When it comes to driving under the influence, there are things that the average person is fully aware of. If you consume alcohol and then operate a motor vehicle, it is your responsibility to ensure that you are not impaired. People also know that you can be taken to jail and face severe penalties if you are caught drinking and driving. Aside from those facts, there are a lot of myths and misconceptions about DUI and DWI charges in general. Take a moment to discern between the cold, hard facts and the confusion associated with driving while intoxicated.
How Many Drinks Does It Take for You to Become Inebriated?

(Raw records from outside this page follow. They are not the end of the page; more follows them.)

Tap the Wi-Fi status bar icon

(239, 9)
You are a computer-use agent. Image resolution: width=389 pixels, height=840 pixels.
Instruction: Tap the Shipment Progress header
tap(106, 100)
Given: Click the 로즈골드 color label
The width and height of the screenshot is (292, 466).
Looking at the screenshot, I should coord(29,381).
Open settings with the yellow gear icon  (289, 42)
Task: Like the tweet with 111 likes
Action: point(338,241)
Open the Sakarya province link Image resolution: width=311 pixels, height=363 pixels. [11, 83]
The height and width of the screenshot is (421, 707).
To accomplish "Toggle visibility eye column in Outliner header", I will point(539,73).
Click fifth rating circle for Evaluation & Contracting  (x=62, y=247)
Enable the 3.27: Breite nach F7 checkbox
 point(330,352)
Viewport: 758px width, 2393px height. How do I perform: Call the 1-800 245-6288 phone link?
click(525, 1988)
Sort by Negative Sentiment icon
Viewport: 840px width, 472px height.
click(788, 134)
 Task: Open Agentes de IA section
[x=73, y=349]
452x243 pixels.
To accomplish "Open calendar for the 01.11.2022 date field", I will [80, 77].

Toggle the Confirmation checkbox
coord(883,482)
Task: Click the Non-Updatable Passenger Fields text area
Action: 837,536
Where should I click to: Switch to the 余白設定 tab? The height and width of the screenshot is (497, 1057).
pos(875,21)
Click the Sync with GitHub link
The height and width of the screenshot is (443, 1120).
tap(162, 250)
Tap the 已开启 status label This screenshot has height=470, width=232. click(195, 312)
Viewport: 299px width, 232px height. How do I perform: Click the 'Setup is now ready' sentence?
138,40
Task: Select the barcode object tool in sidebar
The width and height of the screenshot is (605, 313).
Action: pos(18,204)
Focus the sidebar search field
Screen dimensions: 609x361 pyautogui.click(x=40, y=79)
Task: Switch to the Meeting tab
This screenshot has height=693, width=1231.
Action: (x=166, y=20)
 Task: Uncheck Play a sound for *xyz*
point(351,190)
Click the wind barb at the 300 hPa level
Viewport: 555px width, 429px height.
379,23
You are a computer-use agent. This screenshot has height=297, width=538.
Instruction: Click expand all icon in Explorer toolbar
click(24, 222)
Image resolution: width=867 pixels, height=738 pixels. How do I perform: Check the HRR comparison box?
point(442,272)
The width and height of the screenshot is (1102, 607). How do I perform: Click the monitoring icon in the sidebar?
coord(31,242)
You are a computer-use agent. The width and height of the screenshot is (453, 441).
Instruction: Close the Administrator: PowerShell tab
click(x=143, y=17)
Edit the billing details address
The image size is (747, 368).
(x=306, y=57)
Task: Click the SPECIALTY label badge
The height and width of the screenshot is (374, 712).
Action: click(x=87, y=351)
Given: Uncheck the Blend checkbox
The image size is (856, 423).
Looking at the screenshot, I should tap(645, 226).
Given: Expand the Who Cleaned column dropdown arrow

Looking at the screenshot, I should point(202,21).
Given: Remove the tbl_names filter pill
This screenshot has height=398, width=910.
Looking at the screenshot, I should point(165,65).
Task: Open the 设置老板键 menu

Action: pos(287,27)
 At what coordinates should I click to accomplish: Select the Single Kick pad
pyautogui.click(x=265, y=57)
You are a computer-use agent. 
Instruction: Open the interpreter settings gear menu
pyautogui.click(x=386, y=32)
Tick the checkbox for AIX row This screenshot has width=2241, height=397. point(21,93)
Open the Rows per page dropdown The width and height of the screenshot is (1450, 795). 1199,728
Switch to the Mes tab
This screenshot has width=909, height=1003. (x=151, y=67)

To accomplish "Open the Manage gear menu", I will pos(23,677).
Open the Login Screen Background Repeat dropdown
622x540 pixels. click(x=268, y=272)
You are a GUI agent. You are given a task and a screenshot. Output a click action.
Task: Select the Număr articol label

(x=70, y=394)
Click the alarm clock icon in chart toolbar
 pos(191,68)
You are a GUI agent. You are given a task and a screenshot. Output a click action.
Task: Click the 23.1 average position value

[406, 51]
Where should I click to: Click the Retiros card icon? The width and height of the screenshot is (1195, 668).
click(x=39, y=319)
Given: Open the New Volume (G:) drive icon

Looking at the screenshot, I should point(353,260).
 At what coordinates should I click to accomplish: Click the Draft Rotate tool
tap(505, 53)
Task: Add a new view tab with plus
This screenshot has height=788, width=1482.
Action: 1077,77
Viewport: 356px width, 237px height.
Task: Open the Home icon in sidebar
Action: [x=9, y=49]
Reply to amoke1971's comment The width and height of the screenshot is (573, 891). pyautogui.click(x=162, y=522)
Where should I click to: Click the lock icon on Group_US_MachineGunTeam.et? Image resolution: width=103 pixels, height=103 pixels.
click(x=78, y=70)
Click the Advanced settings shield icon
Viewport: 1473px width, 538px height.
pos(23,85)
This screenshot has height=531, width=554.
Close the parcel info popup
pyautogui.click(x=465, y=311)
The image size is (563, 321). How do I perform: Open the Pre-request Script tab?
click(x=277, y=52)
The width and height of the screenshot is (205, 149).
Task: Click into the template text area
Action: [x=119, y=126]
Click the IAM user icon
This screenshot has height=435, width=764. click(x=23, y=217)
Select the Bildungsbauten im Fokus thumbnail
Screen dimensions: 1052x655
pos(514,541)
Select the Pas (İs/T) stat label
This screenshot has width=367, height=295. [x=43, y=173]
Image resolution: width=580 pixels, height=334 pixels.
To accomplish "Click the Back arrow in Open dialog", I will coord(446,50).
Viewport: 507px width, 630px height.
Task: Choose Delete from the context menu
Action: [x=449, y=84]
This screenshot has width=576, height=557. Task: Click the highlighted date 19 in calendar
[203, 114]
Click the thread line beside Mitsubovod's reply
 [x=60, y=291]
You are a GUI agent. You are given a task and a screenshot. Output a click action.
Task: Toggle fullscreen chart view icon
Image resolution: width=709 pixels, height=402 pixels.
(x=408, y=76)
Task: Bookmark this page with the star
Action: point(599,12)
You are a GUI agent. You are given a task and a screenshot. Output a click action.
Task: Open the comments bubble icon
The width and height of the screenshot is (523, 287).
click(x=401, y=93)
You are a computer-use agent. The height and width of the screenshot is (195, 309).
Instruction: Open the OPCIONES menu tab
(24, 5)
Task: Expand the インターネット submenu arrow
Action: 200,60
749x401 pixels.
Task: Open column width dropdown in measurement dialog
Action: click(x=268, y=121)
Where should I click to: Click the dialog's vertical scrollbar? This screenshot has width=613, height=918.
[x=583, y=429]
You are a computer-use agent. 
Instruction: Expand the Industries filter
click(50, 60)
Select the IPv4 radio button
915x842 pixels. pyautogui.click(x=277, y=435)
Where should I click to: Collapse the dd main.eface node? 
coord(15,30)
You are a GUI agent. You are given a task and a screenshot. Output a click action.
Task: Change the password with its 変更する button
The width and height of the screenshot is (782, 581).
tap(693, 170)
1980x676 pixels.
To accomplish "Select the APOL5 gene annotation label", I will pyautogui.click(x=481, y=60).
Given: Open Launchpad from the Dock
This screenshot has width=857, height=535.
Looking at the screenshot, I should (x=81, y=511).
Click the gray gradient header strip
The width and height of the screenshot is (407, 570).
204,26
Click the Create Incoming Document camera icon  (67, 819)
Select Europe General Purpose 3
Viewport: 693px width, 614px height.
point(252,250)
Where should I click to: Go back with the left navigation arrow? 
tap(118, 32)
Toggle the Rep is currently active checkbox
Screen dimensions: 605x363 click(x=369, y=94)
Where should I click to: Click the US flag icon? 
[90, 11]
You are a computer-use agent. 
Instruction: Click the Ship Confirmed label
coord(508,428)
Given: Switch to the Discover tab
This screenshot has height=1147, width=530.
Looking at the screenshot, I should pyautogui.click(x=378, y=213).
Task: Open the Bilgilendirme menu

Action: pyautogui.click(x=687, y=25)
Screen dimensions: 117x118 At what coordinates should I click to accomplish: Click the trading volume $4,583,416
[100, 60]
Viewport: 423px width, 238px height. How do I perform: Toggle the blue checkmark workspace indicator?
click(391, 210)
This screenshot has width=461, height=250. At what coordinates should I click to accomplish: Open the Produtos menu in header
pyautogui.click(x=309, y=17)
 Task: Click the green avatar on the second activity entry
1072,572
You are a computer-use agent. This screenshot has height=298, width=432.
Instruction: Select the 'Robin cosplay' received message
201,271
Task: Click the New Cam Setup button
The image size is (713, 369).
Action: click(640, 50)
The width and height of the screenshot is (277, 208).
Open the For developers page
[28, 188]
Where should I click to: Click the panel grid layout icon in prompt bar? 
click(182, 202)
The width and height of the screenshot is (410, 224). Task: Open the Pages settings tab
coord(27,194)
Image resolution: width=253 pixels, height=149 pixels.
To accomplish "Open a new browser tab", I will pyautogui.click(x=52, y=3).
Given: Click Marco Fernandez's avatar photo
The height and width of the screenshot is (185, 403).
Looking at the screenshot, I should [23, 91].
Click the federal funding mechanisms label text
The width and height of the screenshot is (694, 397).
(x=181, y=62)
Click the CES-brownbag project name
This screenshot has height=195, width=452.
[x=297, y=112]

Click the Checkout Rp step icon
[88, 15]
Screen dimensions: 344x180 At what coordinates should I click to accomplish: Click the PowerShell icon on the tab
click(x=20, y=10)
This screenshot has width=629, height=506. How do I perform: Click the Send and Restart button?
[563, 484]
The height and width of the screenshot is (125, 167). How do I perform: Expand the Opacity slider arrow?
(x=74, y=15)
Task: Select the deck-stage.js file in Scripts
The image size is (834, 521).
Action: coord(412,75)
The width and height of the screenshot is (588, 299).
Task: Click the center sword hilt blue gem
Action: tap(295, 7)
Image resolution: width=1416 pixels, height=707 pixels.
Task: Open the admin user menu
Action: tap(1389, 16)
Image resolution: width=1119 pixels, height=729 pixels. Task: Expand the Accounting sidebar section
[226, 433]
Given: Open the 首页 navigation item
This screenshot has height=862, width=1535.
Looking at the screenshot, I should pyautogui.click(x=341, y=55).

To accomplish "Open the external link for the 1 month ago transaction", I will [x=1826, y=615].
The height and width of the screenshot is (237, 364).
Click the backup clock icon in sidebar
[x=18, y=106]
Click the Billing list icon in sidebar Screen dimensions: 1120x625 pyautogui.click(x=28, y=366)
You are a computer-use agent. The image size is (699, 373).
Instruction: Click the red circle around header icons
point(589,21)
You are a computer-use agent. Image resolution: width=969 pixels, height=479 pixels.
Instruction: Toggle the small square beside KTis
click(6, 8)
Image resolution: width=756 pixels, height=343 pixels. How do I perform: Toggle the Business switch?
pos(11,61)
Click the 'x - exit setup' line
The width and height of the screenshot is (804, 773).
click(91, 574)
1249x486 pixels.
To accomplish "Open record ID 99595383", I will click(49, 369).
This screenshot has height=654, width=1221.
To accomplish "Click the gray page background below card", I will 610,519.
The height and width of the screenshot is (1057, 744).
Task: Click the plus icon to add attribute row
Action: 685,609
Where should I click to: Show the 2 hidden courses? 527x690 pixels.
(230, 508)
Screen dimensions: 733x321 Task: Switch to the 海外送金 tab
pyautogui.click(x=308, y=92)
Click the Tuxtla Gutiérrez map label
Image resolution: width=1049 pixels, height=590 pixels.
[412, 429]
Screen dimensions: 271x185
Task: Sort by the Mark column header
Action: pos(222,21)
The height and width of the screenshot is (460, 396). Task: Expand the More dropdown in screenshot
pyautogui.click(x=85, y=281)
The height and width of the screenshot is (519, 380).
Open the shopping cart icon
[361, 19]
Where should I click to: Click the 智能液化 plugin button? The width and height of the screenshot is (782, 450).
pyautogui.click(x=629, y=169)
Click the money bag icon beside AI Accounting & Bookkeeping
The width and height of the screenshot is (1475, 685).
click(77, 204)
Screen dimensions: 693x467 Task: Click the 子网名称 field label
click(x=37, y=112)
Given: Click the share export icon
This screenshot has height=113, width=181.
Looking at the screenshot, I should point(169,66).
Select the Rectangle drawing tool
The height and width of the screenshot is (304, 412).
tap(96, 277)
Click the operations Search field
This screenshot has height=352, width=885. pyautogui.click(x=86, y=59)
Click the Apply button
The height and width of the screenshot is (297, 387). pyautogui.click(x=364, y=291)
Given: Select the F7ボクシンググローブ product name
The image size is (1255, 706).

In most states, there is a specific legal rule and scientific calculation used to measure legal intoxication. The legal alcohol limit for drivers in the majority of states is .08, but it can actually be lower in some areas. This measurement relates to how alcohol is metabolized and impacts your body, but everyone gets there a different way. How many drinks it takes for you to become intoxicated just depends on the factors at present. It relates to the type of alcohol you are drinking, and how quickly you are consuming drinks. Blood alcohol levels are also impacted by sex, age, body weight, and even metabolism. You can’t always just assume that drinking a certain amount of drinks is going to prevent you from being charged with a DUI.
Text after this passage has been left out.